▶ **Exercise objective**
Using the article on low-cost cars in India, answer each question below on its own line, numbered to match.
1. About how much has Mahindra Renault invested to set up its facility in Nashik?
2. What share of the equity does Mahindra hold in the joint venture for the Chennai plant?
3. To roughly what price does Hero Honda want to lower the market entry price for a two-wheeler?

▶ **Article**
The car is priced at over $10,000 (base price), which is significantly more than the Maruti 800, or the Hyundai Santro, which are current market entry models. However, it is significantly less than best-selling cars of a similar size such as the Hyundai Accent or Honda City. Renault CEO Carlos Ghosn has said he wants to address the gap in the product line-up and offer a lower cost small car in India and other emerging markets.
Mahindra Renault has invested around $130m to set up a facility in Nashik to produce up to 50,000 cars a year.
The facility features a stamping shop, a paint shop and an assembly line specifically for the Logan. Local content is initially around 60 per cent.
Earlier this year Mahindra Renault announced it would build a new plant in Chennai. With 400,000 units capacity the plant will be the largest automotive assembly plant in the country. Nissan will also invest in the plant and together the three companies have formed a new joint venture, with Mahindra holding 50 per cent of the equity, and Renault and Nissan each holding 25 per cent. They will invest a total of $900m at the site over the next seven years. The plant will assemble cars for all three brands, and engines for Renault and Nissan. Production is due to start in the second half of 2009. Nissan sold just 190 units in India in 2006.
According to local press reports, motorcycle manufacturer Bajaj Auto and Hero Honda, two of India’s largest twow heeler manufacturers, are so concerned that the Tata small car will take share away from two-wheelers that they are considering entering the low cost vehicle market themselves, encouraged by the Automotive Mission Plan.
Bajaj Auto does already make three-wheelers and reports suggest that a new four-wheel LCV, due on the market by 2009 depending on its success, may also be sold in a passenger car version. The proposed vehicle would be fitted with a 500-600cc engine and will be available in diesel, petrol and compressed natural gas (CNG) versions.
It is likely to cost around 1.5 lakh, or 50 per cent more than the Tata car.
The company has signed a memorandum of understanding to set up a Greenfield project at Chakan in Pune to produce a new range of three- and four-wheelers. This will be the company’s fifth plant, and will employ around 1,000 people.
Hero Honda may be tempted to enter the low-cost car race, but it is actually considering a low-cost two-wheeler. It wants to lower the market entry price to approximately $300-350, around half the current lowest priced motorcycle.
Automobiles of Kolkata. That company has tied up with China’s Guangzhou Motors to roll out a low-cost car.
Global Automobiles is backed by the Xenitis group, an IT and computer hardware company that counts motorcycle and automotive industries amongst its core sectors. According to local reports that car could be ready to go on sale by October 2008, shortly after the Tata car.
Chinese vehicle manufacturers seem to be ideally placed to target the one lakh car market, but this is not a segment that has yet developed in China. Instead, Chinese manufacturers are likely to continue to focus on larger cars that meet current Chinese demand. The compact car sector is one in which the Chinese are well placed.

▶ **Collected data**
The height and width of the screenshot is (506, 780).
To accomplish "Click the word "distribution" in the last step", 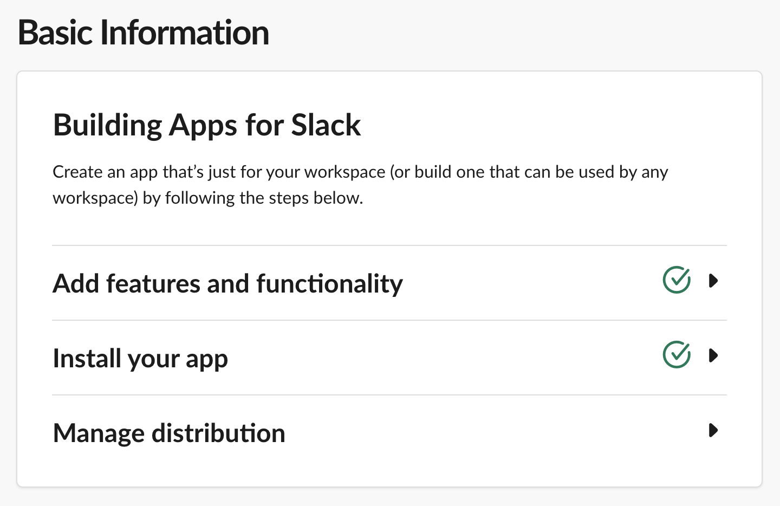I will click(x=218, y=433).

▶ **Exercise output**
1. Around $130m.
2. 50 per cent.
3. Approximately $300-350.